**Task requirements**
Only the lines from the top of the data through the one with "Select the green Cash Bids money icon" are to be written out, each exactly as it stands.

**Recorded data**
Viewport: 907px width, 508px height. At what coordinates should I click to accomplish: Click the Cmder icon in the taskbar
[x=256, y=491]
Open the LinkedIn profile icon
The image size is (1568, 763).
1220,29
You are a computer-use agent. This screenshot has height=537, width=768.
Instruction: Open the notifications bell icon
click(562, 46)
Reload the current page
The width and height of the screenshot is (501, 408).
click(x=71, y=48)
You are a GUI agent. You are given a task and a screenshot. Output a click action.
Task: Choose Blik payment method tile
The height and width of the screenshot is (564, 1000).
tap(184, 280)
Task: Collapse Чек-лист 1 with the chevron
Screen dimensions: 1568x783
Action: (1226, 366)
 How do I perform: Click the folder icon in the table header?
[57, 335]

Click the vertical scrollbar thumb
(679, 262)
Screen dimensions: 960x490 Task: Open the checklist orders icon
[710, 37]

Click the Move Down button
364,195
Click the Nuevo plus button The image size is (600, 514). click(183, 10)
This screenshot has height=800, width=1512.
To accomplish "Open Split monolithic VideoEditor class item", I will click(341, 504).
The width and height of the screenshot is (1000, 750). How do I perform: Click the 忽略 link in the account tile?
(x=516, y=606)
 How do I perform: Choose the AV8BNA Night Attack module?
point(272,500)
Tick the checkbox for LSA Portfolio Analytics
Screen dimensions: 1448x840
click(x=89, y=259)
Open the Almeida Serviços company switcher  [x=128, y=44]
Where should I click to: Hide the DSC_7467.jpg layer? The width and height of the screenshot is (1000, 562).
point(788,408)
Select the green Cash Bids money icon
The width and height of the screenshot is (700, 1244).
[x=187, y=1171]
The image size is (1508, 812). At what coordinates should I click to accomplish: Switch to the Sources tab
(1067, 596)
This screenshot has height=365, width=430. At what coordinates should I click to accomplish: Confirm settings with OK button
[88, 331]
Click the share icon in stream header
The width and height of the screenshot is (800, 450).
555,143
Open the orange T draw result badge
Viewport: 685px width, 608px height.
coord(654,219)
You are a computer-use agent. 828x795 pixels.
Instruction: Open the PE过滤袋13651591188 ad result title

**Answer section**
Viewport: 907px width, 508px height. At what coordinates should I click to accomplish: Click the Cmder icon in the taskbar
[x=256, y=491]
Open the LinkedIn profile icon
The image size is (1568, 763).
1220,29
You are a computer-use agent. This screenshot has height=537, width=768.
Instruction: Open the notifications bell icon
click(562, 46)
Reload the current page
The width and height of the screenshot is (501, 408).
click(x=71, y=48)
You are a GUI agent. You are given a task and a screenshot. Output a click action.
Task: Choose Blik payment method tile
The height and width of the screenshot is (564, 1000).
tap(184, 280)
Task: Collapse Чек-лист 1 with the chevron
Screen dimensions: 1568x783
Action: (1226, 366)
 How do I perform: Click the folder icon in the table header?
[57, 335]

Click the vertical scrollbar thumb
(679, 262)
Screen dimensions: 960x490 Task: Open the checklist orders icon
[710, 37]

Click the Move Down button
364,195
Click the Nuevo plus button The image size is (600, 514). click(183, 10)
This screenshot has height=800, width=1512.
To accomplish "Open Split monolithic VideoEditor class item", I will click(341, 504).
The width and height of the screenshot is (1000, 750). How do I perform: Click the 忽略 link in the account tile?
(x=516, y=606)
 How do I perform: Choose the AV8BNA Night Attack module?
point(272,500)
Tick the checkbox for LSA Portfolio Analytics
Screen dimensions: 1448x840
click(x=89, y=259)
Open the Almeida Serviços company switcher  [x=128, y=44]
Where should I click to: Hide the DSC_7467.jpg layer? The width and height of the screenshot is (1000, 562).
point(788,408)
Select the green Cash Bids money icon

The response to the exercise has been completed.